Just over a quarter of patients surveyed about their stay in public hospitals across the region had worries or concerns about their conditions or treatment - although most did not share their fears with health professionals.
This was one area requiring improvement identified by the Bureau of Health Information's NSW Adult Admitted Patient Survey released on Friday, although overall the patient experience was a positive one.
More than 17,000 patients were surveyed during the first six months of 2013 - including nearly 1000 who were inpatients at hospitals throughout the Illawarra Shoalhaven Local Health District.
Nearly 90 per cent of patients rated their overall experience in the region's public hospitals as "very good" or "good", while 84 per cent said they were "always" treated with dignity and respect.
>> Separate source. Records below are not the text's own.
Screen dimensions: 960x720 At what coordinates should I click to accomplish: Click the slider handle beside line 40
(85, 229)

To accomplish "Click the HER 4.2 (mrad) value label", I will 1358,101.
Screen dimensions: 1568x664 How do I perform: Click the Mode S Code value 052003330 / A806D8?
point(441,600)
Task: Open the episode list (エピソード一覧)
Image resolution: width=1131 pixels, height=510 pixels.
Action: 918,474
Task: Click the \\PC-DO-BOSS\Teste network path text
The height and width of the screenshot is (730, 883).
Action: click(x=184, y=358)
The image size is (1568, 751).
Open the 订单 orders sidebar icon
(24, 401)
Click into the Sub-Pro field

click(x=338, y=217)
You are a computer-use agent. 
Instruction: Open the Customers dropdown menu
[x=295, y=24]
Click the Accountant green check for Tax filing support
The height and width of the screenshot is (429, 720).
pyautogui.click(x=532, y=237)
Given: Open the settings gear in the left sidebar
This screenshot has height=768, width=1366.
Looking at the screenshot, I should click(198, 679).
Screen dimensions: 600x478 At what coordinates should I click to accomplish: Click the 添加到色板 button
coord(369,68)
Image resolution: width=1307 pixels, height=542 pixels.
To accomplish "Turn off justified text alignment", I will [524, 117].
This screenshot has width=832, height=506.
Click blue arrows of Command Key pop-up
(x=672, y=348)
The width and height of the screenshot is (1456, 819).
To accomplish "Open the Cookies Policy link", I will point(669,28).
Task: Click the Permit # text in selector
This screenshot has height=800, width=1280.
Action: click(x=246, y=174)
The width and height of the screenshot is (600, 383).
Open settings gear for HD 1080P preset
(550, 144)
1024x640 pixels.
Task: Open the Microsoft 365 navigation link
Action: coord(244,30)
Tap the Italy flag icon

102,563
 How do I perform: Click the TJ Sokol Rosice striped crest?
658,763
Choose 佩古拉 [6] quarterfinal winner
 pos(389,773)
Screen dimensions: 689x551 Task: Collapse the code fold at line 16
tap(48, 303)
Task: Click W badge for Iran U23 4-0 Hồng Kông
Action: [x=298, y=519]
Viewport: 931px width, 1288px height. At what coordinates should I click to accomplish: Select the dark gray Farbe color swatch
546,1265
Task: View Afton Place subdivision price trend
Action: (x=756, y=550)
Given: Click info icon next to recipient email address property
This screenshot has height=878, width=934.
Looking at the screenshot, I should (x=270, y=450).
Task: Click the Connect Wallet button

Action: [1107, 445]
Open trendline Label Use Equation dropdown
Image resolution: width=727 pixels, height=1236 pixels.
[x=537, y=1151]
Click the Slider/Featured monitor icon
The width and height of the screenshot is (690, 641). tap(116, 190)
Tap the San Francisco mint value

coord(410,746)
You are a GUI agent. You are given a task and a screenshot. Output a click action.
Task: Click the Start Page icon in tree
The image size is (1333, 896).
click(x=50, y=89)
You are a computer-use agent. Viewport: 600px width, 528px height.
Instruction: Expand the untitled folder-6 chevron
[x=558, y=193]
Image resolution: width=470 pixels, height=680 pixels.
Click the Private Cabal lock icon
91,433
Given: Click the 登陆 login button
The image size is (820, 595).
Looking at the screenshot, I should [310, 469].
Communication was mostly good, with 88 per cent of patients to the region's facilities reporting that clinicians explained things in a way they could understand either "all" or "most" of the time.
Most patients (95 per cent) said they wanted to be involved in decisions about their care and treatment, while 91 per cent said they were actually involved in such decisions.
Eighty-one per cent of patients said the "right amount" of information about their treatment or condition was given to them during their stay, though 19 per cent felt "not enough" information was given.
The majority of patients (83 per cent) at the region's hospitals thought that doctors and nurses were "always" kind and caring and more than 80 per cent expressed confidence and trust in those health professionals.
A spokeswoman for the Illawarra Shoalhaven Local Health District welcomed the survey results.
"The local health district is always keen to hear from patients and consumers about the way we deliver care and services to the community," she said.
"This latest survey shows that overall the vast majority of patients admitted to our hospitals had good things to say about their stay.
"[It] also gives the district another opportunity to see what patients think we do well and what areas could be improved."